I'd like to add some feedback about the review process. I did realised for a few reviews already that they are rarely about the votes or consensus. Rather, it's more of an inquiry about the pros & cons of the design, and the information that the decision makers may have missed, and should find useful.

Often times the reviews quickly devolved into defending my idea/design kind of discussion. It is not necessarily a bad thing. Designs that help shape the final product do come up relatively frequently, but it usually adds very little to the proposal past certain point. And the alternate design discussion is usually very taxing for everyone involved, including those who're planning on chiming in. There is one portion of this review that discussed about the near-ambiguity against existing call syntax. I very much noticed that that's the very information that the review needs, even without the core team's affirmation.
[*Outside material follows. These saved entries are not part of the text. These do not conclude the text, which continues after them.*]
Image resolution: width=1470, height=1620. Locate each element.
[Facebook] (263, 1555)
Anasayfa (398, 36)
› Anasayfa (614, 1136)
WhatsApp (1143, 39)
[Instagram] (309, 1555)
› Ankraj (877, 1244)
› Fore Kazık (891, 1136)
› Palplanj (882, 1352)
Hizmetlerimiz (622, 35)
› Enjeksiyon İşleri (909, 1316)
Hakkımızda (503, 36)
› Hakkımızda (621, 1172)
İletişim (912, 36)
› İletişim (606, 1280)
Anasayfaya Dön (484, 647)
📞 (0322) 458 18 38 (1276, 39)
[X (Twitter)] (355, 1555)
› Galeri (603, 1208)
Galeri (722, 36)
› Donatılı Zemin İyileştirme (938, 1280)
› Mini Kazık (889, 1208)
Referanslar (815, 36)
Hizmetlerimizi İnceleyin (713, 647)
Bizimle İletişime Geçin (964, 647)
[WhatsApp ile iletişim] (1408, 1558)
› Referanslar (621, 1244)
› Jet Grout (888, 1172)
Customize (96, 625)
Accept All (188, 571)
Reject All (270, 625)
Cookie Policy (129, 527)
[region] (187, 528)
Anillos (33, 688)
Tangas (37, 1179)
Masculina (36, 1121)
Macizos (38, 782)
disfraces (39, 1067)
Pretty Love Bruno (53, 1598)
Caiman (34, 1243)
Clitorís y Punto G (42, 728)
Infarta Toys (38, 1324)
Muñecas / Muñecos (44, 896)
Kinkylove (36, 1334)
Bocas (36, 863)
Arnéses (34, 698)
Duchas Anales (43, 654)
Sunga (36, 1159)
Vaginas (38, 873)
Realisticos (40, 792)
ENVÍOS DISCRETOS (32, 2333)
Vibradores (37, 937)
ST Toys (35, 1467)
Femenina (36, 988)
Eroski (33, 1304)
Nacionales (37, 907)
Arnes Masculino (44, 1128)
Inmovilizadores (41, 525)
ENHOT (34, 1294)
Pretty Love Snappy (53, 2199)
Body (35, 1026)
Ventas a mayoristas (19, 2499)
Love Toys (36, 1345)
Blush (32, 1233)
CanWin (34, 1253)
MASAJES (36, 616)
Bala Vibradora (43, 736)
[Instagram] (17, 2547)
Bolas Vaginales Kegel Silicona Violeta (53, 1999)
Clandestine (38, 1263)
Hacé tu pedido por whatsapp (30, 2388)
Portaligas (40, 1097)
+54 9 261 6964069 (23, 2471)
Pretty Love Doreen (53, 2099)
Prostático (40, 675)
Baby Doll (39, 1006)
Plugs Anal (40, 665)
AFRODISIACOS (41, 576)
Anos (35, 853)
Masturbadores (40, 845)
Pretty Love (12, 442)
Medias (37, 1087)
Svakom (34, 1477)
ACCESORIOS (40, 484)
If my assessment above is at least somewhat inline with the spirit of the process. I think that, as is, it isn't being conveyed very well.


I think the the semi-announcement at the end of the thread, that the information has been gathered, is very helpful. Especially that we have been employing a light touch to the review deadline. More so if it takes some time until the review announcement.

4 Likes

This is unfair. It is a well-known human trait to be silent when the outcome is agreeable. The fact that more people are voicing dissent at this time is not a strong indicator.

5 Likes

Why is it an issue to allow the average Swift user to write the first closure label explicitly and still support its optionality for source compatibility? This would allow you to observe the preferred option over time and potentially signal a deprecation need of the optionality. At least it wouldn‘t break anything and certainly not cause more damage by spawning more proposals to force firstWhere naming scheme on us.

6 Likes

Previous accepted proposals don't show that pattern.

And some would argue that when such an unpopular proposal makes its way in to the language despite strong opposition from those that use it, that itself is evidence of a flawed process.

But I've said all I want to say on this.